Faire le Maghreb par l’économie et le business en attendant que le politique suive. La thèse n’est pas nouvelle mais elle n’a jamais pu véritablement dépasser le stade de la théorie. Il y a 25 ans, à Marrakech, les chefs des cinq Etats du Grand Maghreb paraphaient ensemble l’acte de naissance de l’UMA. Mais depuis, rien. Entre-temps, et à plusieurs reprises, les opérateurs économiques, eux, ont essayé de réussir là où les hommes politiques ont échoué. Union douanière, banque centrale maghrébine, banque d’investissement, ce ne sont pas les idées ni les annonces qui manquent. Mais en termes concrets, il faut dire que le bilan est plutôt maigre pour ne pas dire nul. Avec tout cela, l’espoir ne semble pas être définitivement perdu. En tout cas, la communauté d’affaires du Maghreb y croit encore. Et c’est 25 années plus tard que les patronats des cinq pays se retrouvent à Marrakech, un bon présage, pour lancer une énième tentative. Cette fois-ci, il s’agit de ce qui a été baptisé Initiative maghrébine du commerce et de l’investissement (IMCI). Elle a été signée en marge du 3e forum des entrepreneurs maghrébins qui s’est tenu les 17 et 18 février avec pour thématique centrale «l’intégration économique, un pacte de prospérité partagée».
Et comme pour signifier leur volonté de ne pas dupliquer les échecs du passé, les communautés d’affaires des cinq pays ont tenu à donner un contenu pratique à leur initiative. Cette dernière est ainsi articulée autour d’un plan d’action clair avec un timing précis. A court terme, c’est-à-dire dans l’année qui vient, une première action déjà : la formation d’une task force composée des représentants des cinq patronats qui devra constituer l’embryon d’un Secrétariat permanent de l’Union maghrébine des entrepreneurs (UME) qui, lui, en revanche, ne devrait pas être opérationnel avant cinq ans. A ce niveau, il faut rappeler que l’UME, bien que créée en 2007 déjà, n’a eu en tout et pour tout à son actif que deux forums économiques. En attendant, les patrons ont pensé à mettre en place des groupes de travail, appelés aussi comités sectoriels et groupes d’experts, dédiés à des secteurs considérés comme clés dans la coopération. Quelques secteurs sont déjà retenus comme l’agriculture, l’énergie, les services et le tourisme, l’industrie, les technologies de l’information et télécoms ou encore les infrastructures et la logistique. Deuxième action rapide prévue, l’ouverture d’un bureau de liaison de l’UME à Bruxelles pour commencer avant d’en ouvrir d’autres à Riyad, Washington et Pékin. A cela, il faut ajouter d’autres actions envisagées comme l’instauration des tables rondes sectorielles à une fréquence de 3 à 4 fois par an, la première étant prévue en 2014 déjà, où encore l’harmonisation des outils et des démarches en matière d’évaluation et d’amélioration du climat des affaires dans le Maghreb.

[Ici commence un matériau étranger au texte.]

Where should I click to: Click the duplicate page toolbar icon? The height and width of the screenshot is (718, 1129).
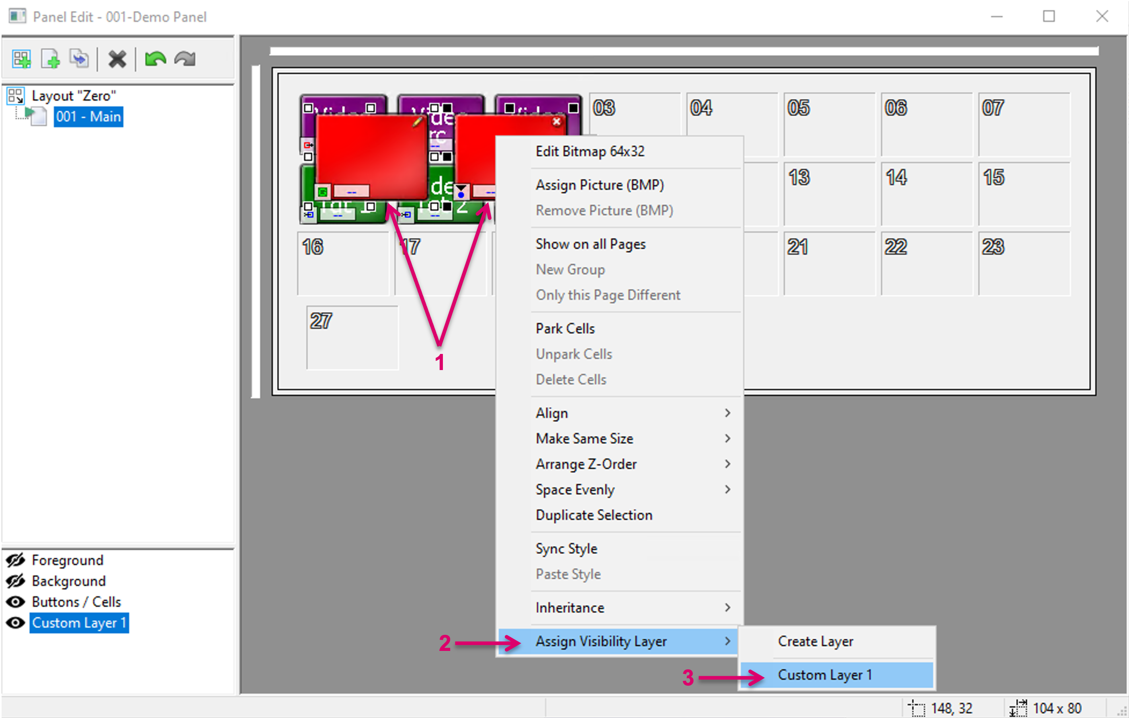click(x=79, y=59)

L’Afrique de l’Ouest fait mieux

Avec tout cela, la question reste posée de savoir si l’on peut encore y croire, au regard de l’ampleur des échecs passés, de l’état comateux dans lequel se trouve l’UMA depuis sa naissance et du nombre incalculable des blocages, contraintes, freins, obstacles institutionnels de tout genre. D’ailleurs, leur enthousiasme ne fait pas oublier aux communautés d’affaires du Maghreb la complexité des problèmes sur le terrain qui font qu’aujourd’hui le Maghreb est classé comme étant la région la moins intégrée économiquement au monde. Les échanges entre les cinq pays ne dépassent guère les 3% en moyenne des échanges de chaque pays avec le reste du monde. C’est évidemment très médiocre quand on sait que ces taux d’intégration atteignent les 60 et 70% dans les pays de l’Amérique du Nord (Mexique-USA-Canada) et l’Union européenne ou encore 20% dans les pays du Mercosur (Amérique du Sud). Même les pays de l’Afrique de l’Ouest (UEMOA) font mieux avec un taux d’intégration respectable de 15%. Le constat est d’autant plus amer que, comme l’a si bien souligné la présidente de la CGEM en ouverture du forum, «les pays du Maghreb avaient tous les atouts et tous les ingrédients pour réaliser leur intégration mais ne l’ont pas fait». Un constat que partage parfaitement le patron de Bank Al-Maghrib, Abdellatif Jouahri, qui a lui-même, au titre des multiples responsabilités qu’il a occupées, pris part à une multitude d’initiatives qui n’ont donné que «très peu de résultats en 25 ans», conclut M. Jouahri.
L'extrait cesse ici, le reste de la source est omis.